Item 7. Source and Amount of Funds or Other Consideration.

Item 7 of the Schedule TO and the first paragraph under Section 9 “Source and Amount of Funds” of the Offer to Purchase are amended and restated to read as follows:

“The Offer is not conditioned on completion of any financing or the receipt of any financing proceeds. We estimate that we will need approximately $967.0 million to pay the Closing Financing Obligations. HPI has secured $675.0 million in debt commitments from the Debt Commitment Parties, which are described in more detail in section titled


“Debt Financing” immediately below. Subject to certain conditions, the senior secured incremental term loans provided with respect to the contemplated debt financing will be fully drawn on the date of the closing of such financing and available to Purchaser, together with Parent’s cash and cash equivalents and the cash and cash equivalents of Raptor that are anticipated to be available to Parent immediately following the consummation of the Merger, to satisfy the Closing Financing Obligations. Parent and its consolidated subsidiaries had cash and cash equivalents of approximately $424.5 million as of June 30, 2016 and Raptor and its consolidated subsidiaries had cash and cash equivalents of approximately $124.2 million as of June 30, 2016.”

Item 11. Additional Information.

Item 11 of the Schedule TO is hereby amended and supplemented as follows:

Item 11 of the Schedule TO and the disclosure under Section 15 “Conditions of the Offer” of the Offer to Purchase are hereby amended and supplemented by inserting the following paragraphs to the end of such Section 15:

“The condition to the Offer requiring that any waiting period under the HSR Act applicable to the purchase of Shares pursuant to the Offer and the consummation of the Merger shall have expired or been terminated has been satisfied by the expiration of the HSR Act waiting period, effective October 4, 2016 at 11:59 p.m. (Eastern Time).

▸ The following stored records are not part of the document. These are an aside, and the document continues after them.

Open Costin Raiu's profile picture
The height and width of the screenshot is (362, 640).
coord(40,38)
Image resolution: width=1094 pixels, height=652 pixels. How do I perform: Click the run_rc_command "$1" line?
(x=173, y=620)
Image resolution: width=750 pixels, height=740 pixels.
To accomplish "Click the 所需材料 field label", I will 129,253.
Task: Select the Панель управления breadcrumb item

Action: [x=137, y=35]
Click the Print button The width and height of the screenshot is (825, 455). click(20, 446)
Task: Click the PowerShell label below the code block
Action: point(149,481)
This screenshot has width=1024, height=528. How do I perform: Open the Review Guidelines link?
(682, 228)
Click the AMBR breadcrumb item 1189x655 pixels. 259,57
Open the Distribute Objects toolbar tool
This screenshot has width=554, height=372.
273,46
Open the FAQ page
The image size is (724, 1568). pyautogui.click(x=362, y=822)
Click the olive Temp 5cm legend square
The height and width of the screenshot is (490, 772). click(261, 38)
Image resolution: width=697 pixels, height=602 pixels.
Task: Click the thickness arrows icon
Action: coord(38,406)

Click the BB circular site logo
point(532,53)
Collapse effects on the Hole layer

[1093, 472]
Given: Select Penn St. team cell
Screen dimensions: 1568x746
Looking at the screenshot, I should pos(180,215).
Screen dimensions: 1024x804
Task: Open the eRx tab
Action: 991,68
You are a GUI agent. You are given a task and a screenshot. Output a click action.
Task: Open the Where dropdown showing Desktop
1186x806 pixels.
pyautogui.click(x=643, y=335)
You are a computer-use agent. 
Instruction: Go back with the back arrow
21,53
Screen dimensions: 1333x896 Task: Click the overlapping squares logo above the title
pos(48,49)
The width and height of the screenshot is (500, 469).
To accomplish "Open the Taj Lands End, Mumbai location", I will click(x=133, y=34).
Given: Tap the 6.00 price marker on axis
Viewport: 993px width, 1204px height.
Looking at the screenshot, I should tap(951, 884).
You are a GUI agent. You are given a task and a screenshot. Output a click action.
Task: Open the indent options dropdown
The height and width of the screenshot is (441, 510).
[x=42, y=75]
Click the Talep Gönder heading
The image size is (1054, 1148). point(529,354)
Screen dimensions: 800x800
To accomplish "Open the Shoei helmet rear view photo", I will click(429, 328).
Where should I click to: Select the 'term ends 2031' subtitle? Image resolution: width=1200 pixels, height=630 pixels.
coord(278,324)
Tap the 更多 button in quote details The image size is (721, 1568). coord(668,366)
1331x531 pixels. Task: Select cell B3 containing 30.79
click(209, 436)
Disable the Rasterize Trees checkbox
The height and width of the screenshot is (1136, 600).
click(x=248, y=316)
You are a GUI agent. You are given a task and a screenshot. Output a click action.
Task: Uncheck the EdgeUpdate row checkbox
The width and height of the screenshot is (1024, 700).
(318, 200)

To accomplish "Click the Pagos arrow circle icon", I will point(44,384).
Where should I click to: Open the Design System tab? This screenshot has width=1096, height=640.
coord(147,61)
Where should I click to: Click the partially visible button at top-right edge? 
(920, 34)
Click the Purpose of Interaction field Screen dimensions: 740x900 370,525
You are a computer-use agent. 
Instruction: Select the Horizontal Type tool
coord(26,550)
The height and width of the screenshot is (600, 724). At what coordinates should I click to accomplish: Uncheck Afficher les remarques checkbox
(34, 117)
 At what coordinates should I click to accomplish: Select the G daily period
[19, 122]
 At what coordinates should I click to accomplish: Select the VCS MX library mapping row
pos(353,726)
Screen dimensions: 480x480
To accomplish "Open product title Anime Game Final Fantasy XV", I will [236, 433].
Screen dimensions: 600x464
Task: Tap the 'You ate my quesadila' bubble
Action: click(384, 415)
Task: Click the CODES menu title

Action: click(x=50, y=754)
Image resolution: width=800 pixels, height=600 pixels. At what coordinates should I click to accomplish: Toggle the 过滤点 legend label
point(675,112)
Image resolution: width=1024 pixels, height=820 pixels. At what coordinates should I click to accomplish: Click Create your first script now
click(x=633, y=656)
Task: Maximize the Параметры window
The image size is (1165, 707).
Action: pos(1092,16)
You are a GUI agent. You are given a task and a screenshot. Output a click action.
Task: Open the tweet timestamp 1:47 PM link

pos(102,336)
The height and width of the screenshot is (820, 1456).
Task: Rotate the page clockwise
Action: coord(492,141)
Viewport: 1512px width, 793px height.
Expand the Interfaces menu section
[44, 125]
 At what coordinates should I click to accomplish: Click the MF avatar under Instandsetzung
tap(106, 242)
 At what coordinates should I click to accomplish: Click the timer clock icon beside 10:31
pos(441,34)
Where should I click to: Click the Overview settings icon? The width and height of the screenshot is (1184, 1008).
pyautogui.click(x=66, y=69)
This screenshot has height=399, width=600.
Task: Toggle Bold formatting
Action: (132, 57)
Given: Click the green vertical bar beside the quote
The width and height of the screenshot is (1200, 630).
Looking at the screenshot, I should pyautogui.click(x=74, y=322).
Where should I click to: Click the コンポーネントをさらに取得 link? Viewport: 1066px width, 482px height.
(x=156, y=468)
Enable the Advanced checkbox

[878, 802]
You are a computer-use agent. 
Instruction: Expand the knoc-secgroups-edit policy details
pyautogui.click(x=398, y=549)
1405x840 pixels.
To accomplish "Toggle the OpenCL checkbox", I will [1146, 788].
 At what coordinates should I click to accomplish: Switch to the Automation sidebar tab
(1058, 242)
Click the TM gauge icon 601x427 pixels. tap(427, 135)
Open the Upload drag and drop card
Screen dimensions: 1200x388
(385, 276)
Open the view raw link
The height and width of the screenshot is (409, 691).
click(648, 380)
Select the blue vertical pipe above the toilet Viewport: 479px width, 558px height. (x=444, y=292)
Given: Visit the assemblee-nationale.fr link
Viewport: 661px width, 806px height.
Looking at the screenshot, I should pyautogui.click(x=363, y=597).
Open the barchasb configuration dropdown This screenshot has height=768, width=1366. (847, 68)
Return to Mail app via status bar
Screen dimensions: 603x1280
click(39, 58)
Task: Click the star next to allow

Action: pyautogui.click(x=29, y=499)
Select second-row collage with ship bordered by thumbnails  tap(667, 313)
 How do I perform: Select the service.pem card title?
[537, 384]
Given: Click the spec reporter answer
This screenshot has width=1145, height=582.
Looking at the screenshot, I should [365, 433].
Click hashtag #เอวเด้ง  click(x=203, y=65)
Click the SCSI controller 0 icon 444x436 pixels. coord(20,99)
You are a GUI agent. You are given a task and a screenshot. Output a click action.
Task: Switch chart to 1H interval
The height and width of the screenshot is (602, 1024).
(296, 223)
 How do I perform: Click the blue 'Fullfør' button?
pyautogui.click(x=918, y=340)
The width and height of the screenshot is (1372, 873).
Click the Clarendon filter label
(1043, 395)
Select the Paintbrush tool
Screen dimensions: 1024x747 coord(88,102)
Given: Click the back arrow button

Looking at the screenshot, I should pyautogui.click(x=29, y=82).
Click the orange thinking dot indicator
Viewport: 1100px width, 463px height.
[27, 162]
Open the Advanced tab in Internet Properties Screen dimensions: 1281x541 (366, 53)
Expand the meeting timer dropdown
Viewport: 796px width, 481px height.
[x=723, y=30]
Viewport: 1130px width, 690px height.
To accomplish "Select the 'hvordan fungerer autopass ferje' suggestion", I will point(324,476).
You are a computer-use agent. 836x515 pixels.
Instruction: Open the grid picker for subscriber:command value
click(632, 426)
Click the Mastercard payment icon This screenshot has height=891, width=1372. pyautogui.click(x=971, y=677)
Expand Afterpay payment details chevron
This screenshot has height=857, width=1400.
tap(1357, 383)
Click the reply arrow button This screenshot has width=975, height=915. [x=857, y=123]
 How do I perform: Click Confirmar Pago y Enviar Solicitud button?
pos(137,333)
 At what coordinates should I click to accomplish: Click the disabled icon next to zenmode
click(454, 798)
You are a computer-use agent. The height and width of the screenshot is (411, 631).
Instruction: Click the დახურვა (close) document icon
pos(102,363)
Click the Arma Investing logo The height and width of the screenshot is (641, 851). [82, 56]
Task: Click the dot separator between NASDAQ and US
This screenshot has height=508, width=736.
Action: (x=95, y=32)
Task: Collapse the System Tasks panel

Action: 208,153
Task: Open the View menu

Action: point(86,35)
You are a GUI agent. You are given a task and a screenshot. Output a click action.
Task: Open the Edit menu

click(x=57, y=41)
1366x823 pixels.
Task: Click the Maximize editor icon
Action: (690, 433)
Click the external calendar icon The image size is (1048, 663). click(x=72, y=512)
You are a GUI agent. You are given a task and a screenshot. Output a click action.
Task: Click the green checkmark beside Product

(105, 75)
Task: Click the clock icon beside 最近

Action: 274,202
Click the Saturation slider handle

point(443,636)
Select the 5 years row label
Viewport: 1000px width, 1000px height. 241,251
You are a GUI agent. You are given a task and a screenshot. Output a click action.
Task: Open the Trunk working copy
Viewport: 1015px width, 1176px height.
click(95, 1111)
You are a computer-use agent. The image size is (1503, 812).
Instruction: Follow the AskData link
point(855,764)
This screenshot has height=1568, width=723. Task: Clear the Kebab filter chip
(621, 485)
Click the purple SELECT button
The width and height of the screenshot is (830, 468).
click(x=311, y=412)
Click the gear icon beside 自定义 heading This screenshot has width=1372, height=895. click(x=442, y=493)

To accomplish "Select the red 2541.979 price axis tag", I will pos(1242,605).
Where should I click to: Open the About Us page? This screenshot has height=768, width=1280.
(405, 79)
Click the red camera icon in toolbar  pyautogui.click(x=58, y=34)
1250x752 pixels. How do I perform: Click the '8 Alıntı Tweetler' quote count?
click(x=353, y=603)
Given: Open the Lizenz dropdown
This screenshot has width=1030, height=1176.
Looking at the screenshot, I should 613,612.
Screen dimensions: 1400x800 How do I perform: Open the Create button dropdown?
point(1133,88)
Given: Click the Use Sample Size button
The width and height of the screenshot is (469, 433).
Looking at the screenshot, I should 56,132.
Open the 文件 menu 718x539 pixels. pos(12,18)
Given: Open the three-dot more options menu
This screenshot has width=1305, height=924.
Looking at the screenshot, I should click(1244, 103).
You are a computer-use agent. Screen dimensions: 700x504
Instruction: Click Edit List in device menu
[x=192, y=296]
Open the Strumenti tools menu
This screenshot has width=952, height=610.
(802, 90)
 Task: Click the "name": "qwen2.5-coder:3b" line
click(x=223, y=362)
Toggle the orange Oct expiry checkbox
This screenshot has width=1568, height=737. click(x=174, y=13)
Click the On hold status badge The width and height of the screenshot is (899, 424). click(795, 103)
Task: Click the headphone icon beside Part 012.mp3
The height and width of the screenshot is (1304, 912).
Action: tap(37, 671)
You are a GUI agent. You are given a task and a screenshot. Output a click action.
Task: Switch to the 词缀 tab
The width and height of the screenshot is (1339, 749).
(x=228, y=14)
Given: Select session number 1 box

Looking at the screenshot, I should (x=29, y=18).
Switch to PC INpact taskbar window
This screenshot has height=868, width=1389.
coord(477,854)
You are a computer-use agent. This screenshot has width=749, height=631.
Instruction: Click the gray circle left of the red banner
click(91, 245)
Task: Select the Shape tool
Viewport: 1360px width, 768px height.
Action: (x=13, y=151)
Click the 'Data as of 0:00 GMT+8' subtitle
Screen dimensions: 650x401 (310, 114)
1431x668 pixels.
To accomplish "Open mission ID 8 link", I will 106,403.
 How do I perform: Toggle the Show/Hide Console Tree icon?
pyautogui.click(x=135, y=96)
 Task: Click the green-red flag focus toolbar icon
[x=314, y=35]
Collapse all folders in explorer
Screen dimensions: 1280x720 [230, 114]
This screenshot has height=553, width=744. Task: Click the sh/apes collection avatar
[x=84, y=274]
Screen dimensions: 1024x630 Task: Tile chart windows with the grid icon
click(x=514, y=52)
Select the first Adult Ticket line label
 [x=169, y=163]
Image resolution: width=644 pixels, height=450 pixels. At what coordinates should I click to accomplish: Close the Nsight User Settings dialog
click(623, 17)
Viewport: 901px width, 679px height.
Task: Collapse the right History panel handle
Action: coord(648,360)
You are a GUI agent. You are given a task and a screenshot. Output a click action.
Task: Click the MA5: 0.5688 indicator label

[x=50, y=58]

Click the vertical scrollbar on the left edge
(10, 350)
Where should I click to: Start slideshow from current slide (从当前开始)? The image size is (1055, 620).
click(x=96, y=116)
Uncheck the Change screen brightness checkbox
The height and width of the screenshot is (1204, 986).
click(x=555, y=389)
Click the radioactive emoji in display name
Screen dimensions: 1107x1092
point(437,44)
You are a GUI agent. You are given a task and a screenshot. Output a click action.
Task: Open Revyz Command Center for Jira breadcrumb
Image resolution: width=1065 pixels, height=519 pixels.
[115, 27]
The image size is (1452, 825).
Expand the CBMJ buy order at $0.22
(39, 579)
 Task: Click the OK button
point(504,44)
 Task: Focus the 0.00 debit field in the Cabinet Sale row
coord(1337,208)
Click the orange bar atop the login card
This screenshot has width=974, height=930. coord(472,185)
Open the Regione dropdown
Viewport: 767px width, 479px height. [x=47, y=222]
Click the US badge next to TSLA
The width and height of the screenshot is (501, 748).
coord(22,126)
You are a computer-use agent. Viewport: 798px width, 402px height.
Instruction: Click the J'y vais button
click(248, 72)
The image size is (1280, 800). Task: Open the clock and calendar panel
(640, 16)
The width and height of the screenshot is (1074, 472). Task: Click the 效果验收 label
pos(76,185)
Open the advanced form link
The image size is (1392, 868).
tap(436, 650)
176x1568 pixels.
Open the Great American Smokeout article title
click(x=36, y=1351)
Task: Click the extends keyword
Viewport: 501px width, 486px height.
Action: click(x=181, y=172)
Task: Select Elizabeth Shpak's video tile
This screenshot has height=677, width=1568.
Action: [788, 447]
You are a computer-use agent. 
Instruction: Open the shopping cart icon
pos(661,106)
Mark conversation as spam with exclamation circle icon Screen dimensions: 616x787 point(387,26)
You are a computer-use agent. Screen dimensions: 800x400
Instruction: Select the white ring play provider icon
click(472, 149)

Even though the requisite waiting period under the HSR Act has expired, at any time if the Antitrust Division or the FTC believes before or after Purchaser’s acceptance for payment of Shares pursuant to the Offer that the Offer would violate the U.S. federal antitrust laws by substantially lessening competition in any line of commerce affecting U.S. consumers, the FTC and the Antitrust Division have the authority to challenge the transaction by seeking a federal court order enjoining the transaction, or if the Shares have already been acquired, requiring disposition of such Shares or the divestiture of substantial assets of Parent, Raptor or any of their respective subsidiaries or affiliates. U.S. state attorneys general and private persons may also bring legal action under the U.S. federal antitrust laws seeking similar relief or seeking conditions to the completion of the Offer. While we believe that the consummation of the Offer will not violate U.S. federal antitrust laws, there can be no assurance that the Offer and the Merger will not be challenged on antitrust grounds or the outcome of any challenge on antitrust grounds. If any such action is commenced by the FTC, the Antitrust Division, any state or other governmental body, Purchaser may not be obligated to consummate the Offer and the Merger.”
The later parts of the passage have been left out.